**INSTRUCTIONS FOR THE TASK:**
Only one stretch of the data below should be repeated: the lines from the line containing "ຕະຫຼາດໂລກ (32, 2239)" through the line containing "ຕະຫຼາດສົ່ງອອກ (74, 1929)", inclusive, exactly as they are.

*** Block opens ***

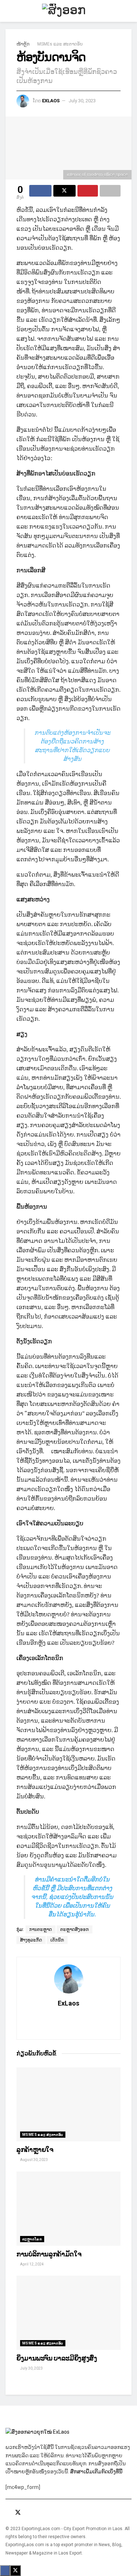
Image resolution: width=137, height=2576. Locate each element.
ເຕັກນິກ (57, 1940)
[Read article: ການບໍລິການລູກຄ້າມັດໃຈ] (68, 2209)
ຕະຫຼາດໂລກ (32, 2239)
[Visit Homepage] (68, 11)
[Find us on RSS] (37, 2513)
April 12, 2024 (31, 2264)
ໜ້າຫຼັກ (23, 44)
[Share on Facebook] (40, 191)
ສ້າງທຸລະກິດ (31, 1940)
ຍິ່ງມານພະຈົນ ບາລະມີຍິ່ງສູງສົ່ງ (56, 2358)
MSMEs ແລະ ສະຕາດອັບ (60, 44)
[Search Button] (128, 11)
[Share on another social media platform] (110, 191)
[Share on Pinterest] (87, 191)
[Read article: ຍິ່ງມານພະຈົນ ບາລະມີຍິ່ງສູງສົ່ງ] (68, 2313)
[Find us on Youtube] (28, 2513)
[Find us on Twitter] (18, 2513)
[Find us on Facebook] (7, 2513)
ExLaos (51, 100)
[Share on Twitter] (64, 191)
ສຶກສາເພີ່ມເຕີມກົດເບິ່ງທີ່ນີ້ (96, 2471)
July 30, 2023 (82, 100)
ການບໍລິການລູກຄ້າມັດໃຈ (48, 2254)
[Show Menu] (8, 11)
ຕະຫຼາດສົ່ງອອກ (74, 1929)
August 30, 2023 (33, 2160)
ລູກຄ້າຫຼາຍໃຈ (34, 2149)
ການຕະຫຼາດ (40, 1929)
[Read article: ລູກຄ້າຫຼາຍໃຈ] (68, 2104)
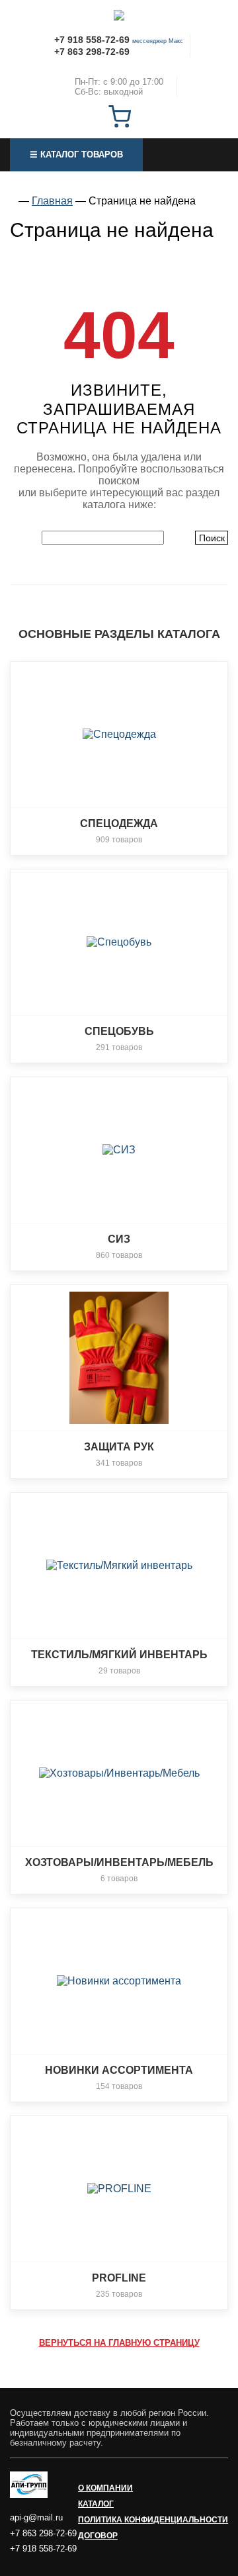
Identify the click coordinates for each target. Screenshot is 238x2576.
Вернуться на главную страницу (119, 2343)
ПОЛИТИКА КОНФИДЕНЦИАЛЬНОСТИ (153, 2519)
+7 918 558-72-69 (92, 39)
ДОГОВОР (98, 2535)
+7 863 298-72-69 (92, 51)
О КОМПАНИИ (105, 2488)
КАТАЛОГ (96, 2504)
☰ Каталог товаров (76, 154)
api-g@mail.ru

*** Block closes ***

**REPLY:**
ຕະຫຼາດໂລກ (32, 2239)
[Visit Homepage] (68, 11)
[Find us on RSS] (37, 2513)
April 12, 2024 (31, 2264)
ໜ້າຫຼັກ (23, 44)
[Share on Facebook] (40, 191)
ສ້າງທຸລະກິດ (31, 1940)
ຍິ່ງມານພະຈົນ ບາລະມີຍິ່ງສູງສົ່ງ (56, 2358)
MSMEs ແລະ ສະຕາດອັບ (60, 44)
[Search Button] (128, 11)
[Share on another social media platform] (110, 191)
[Share on Pinterest] (87, 191)
[Read article: ຍິ່ງມານພະຈົນ ບາລະມີຍິ່ງສູງສົ່ງ] (68, 2313)
[Find us on Youtube] (28, 2513)
[Find us on Twitter] (18, 2513)
[Find us on Facebook] (7, 2513)
ExLaos (51, 100)
[Share on Twitter] (64, 191)
ສຶກສາເພີ່ມເຕີມກົດເບິ່ງທີ່ນີ້ (96, 2471)
July 30, 2023 (82, 100)
ການບໍລິການລູກຄ້າມັດໃຈ (48, 2254)
[Show Menu] (8, 11)
ຕະຫຼາດສົ່ງອອກ (74, 1929)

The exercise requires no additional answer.